On se souviendra d’ailleurs que le cratère s’était arrêté à quelques mètres de la cathédrale qui a par la suite été démolie. Ce serait le quai où accostait le bateau Jean-Nicolet, qui transitait vers Trois-Rivières, qui aurait servi de mur de soutènement pour ce secteur de la ville, croit Remi Raîche.
Lors de la commémoration organisée par Claude Girard, qui a réuni 45 photos d’avant et d’après le glissement de terrain, plusieurs personnes qui ont vécu les événements de près étaient sur place.
Des personnes comme Gisèle et Georges Biron, qui ont failli perdre leur bambin dans la glaise, et qui ont dû tout recommencer à zéro après avoir perdu leur maison et leur commerce.

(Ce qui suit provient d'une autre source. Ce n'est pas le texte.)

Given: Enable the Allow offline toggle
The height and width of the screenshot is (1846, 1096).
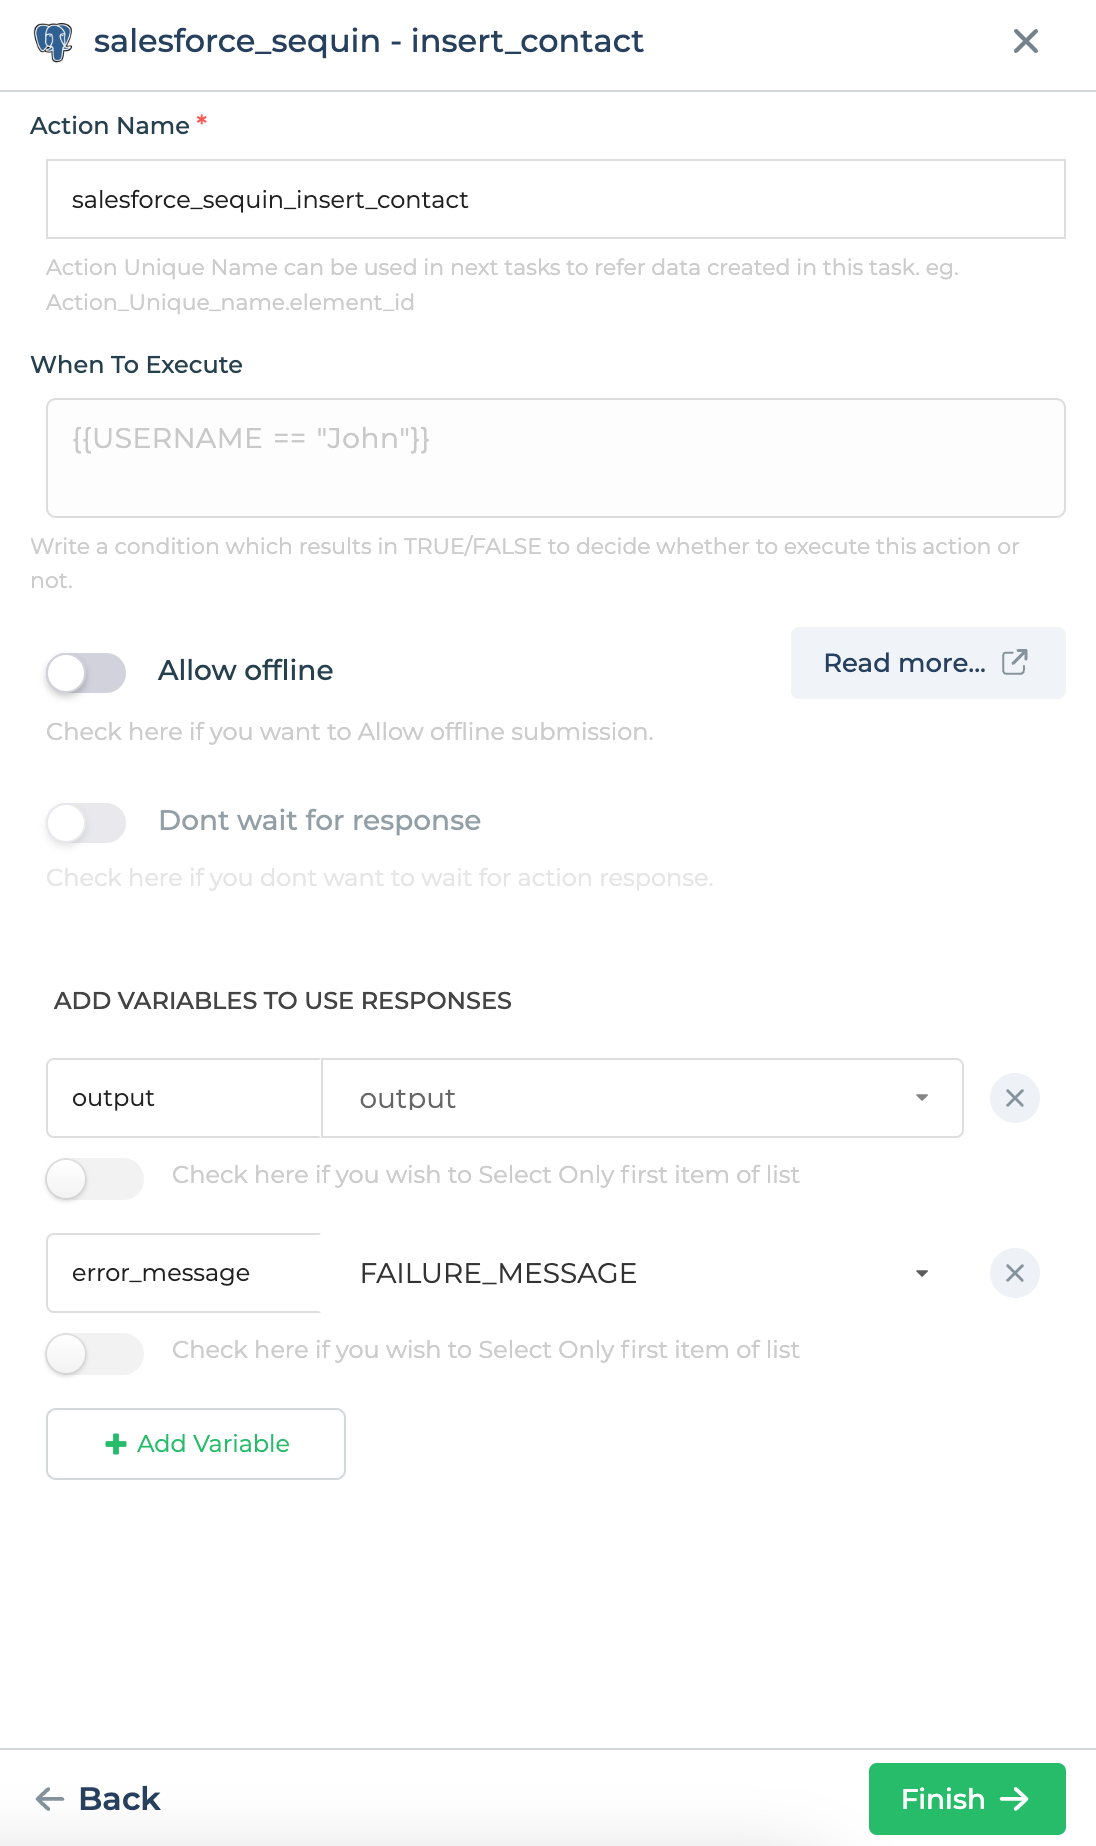Looking at the screenshot, I should [x=85, y=673].
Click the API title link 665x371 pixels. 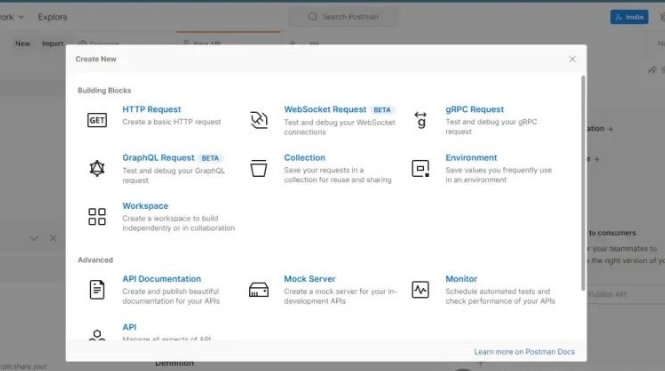129,327
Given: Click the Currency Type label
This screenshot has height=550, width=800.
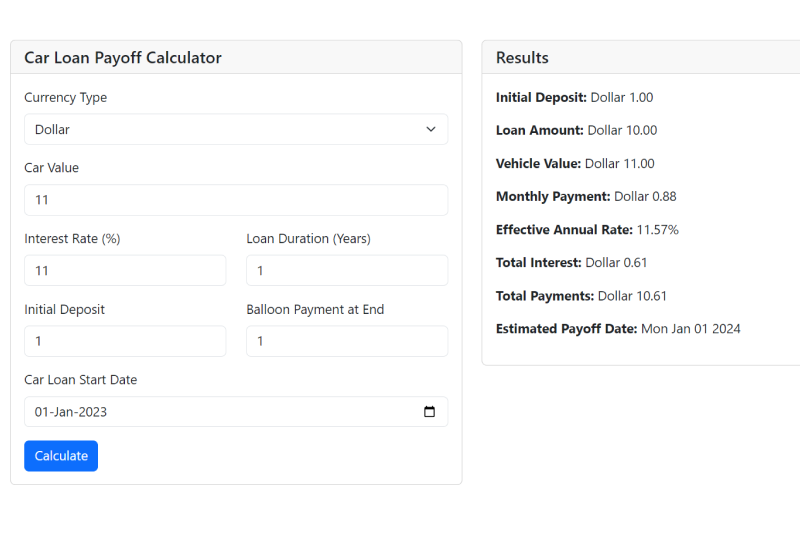Looking at the screenshot, I should pos(66,98).
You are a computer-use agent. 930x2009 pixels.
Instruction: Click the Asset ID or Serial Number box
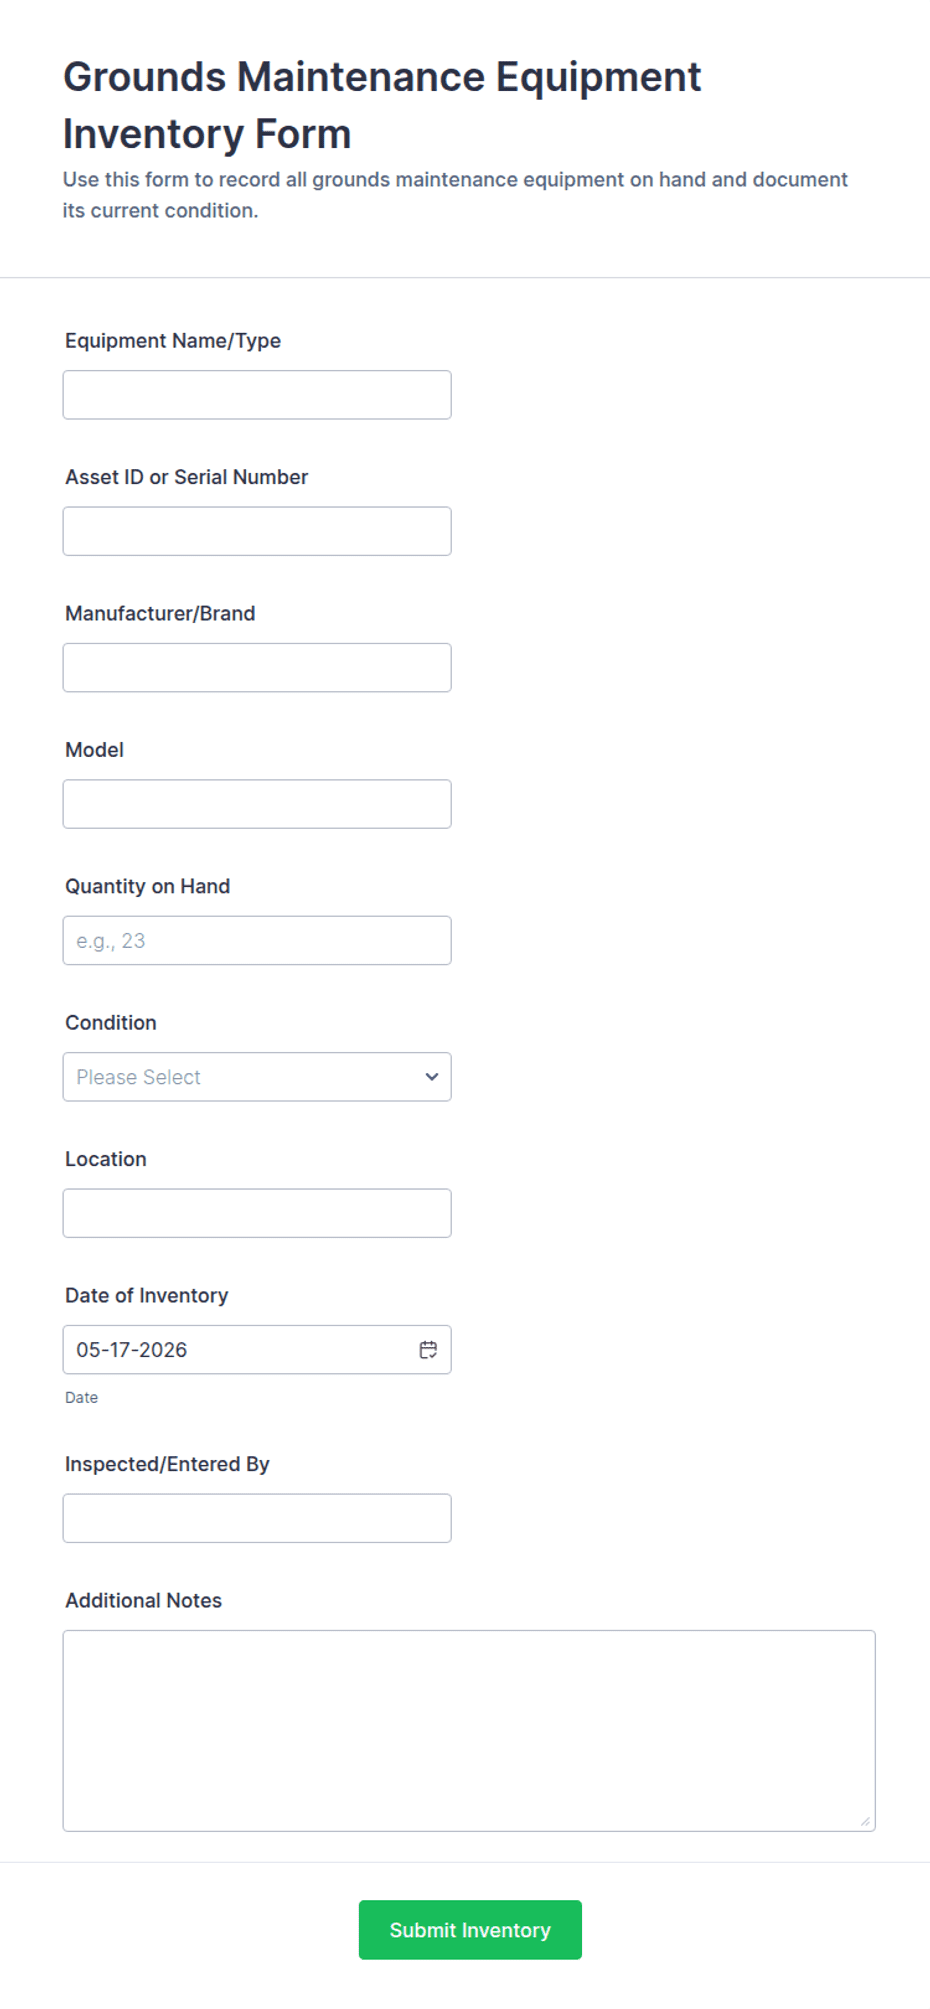(257, 531)
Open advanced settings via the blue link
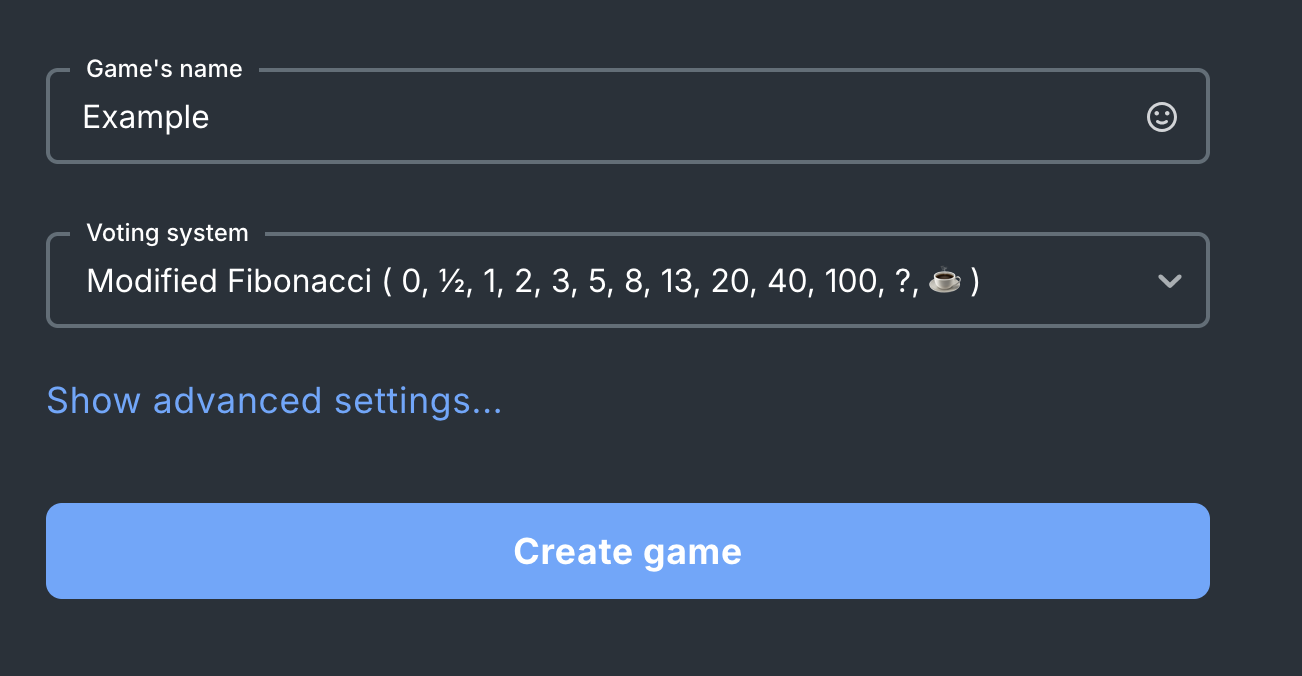Viewport: 1302px width, 676px height. (x=273, y=400)
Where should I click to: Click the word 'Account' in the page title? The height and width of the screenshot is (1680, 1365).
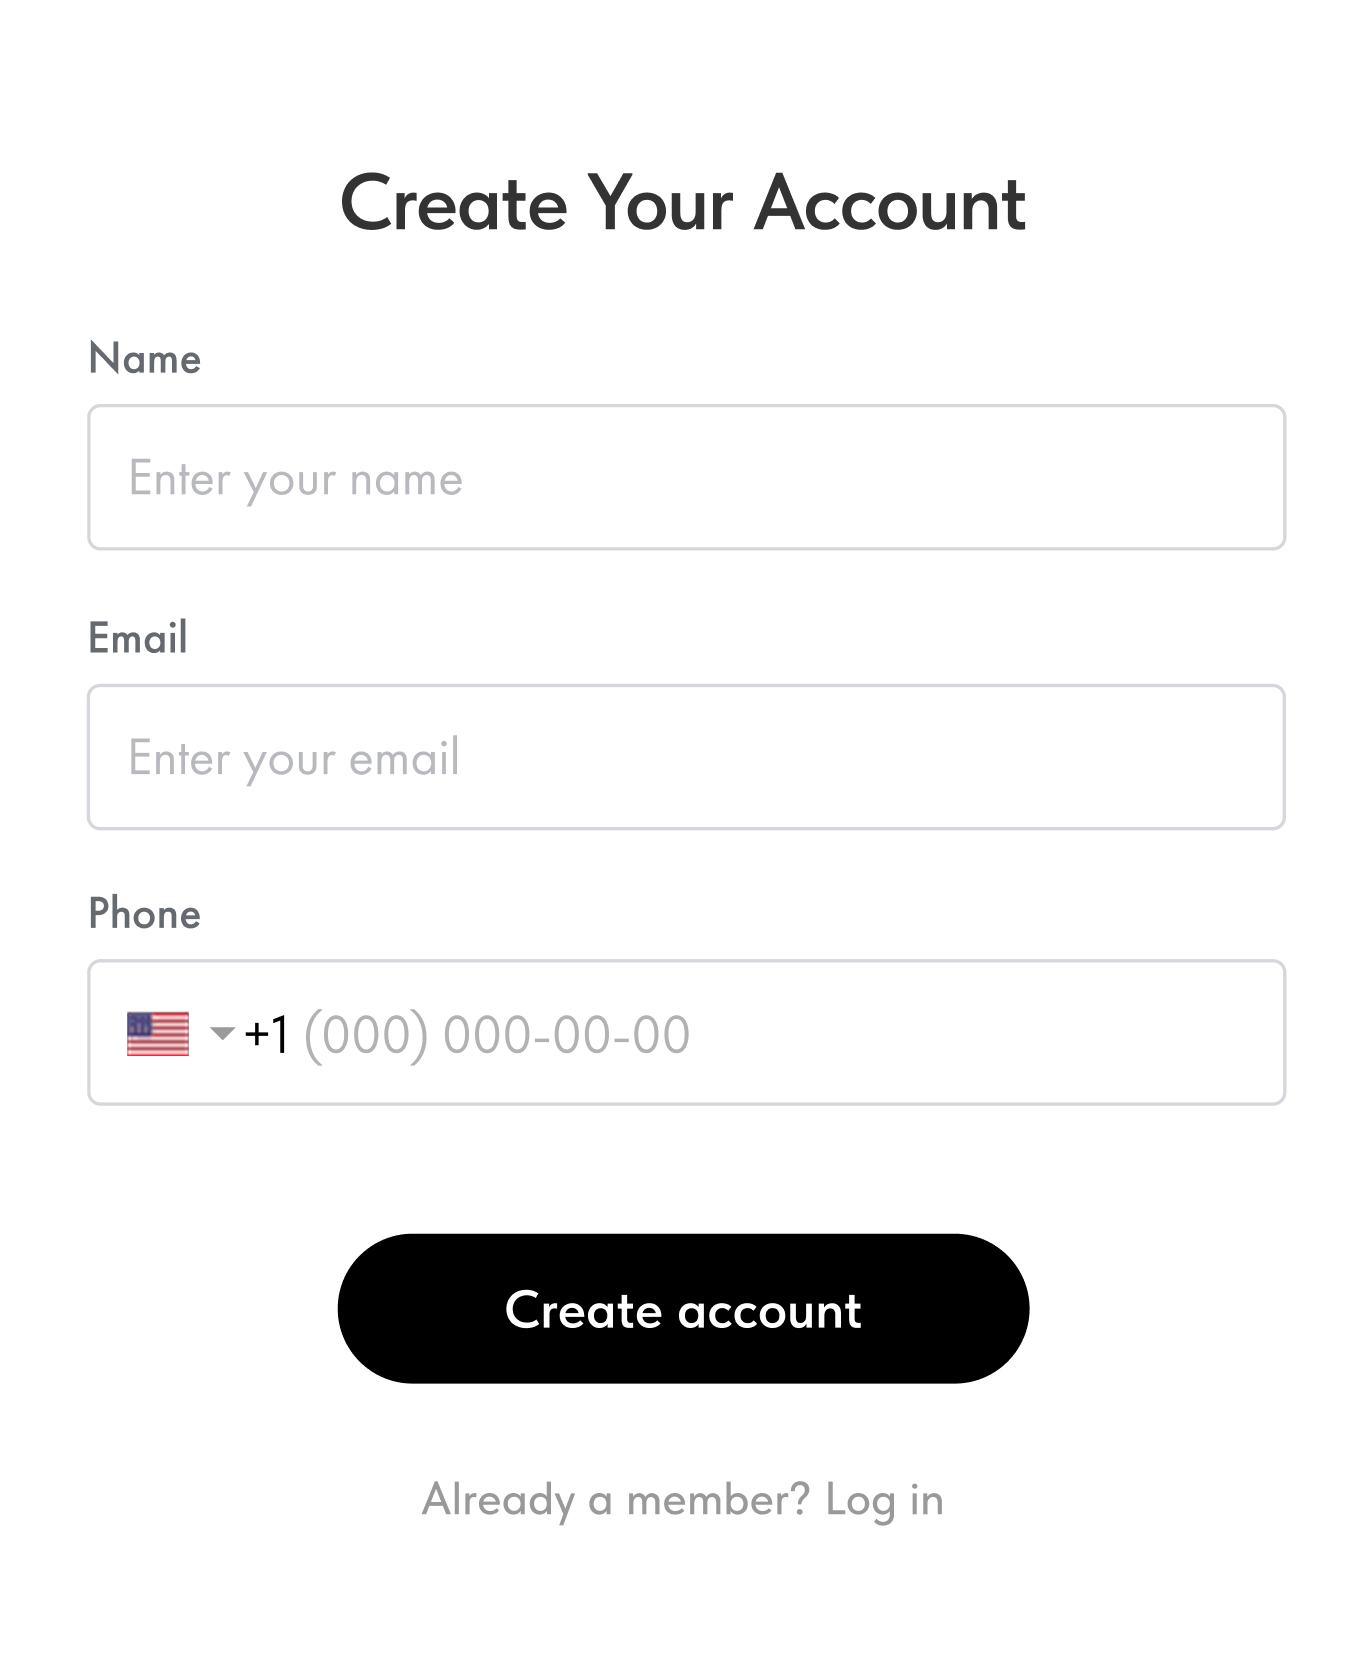[x=890, y=204]

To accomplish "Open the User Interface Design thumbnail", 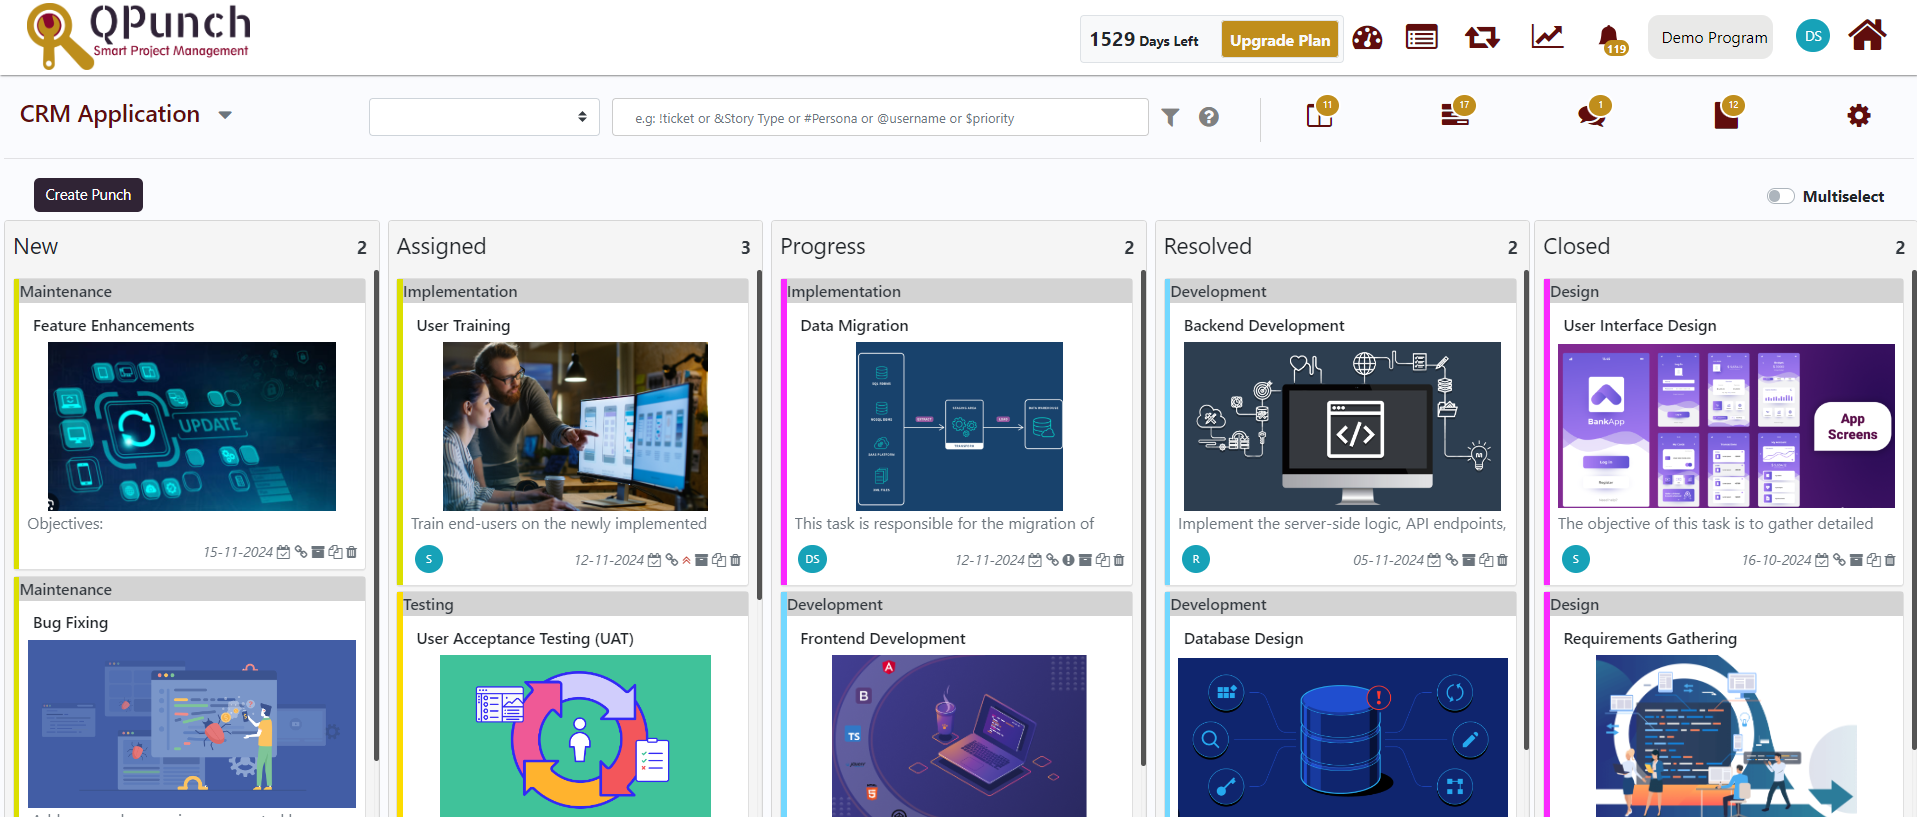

Ou encore d’autres qui ont eu la peur de leur vie, comme André Lupien qui a dû se sauver juste à temps de l’Académie commerciale qui était en train de partir. Des histoires comme celle de Léo-Paul Lauzière, qui s’est accroché à un poteau de la station-service Texaco.
Louis-Paul Lemire qui était dans un sous-sol et qui a glissé sous le pont; Rita Roy qui a vu le cratère arrêté pratiquement à ses pieds à l’ancien terminus; tout comme Jacqueline Bergeron, qui se trouvait à la Banque canadienne nationale, étaient aussi sur place.
Raymond Proulx, venait pour sa part d’aller reconduire le frère Herménigilde avant qu’il ne perdre la vie dans le glissement de terrain qui s’est produit quelques minutes plus tard.
Des gens qui ont porté secours étaient aussi sur place, dont Lise Auger, la fille d’Arthur qui est considéré comme un héros pour avoir retrouvé l’enfant dans les décombres avant qu’il soit transporté à l’hôpital de Montréal où on lui a sauvé la vie. Guy Rousseau qui a vu le glissement de terrain et qui s’était empressé d’évacuer près de 200 personnes du foyer.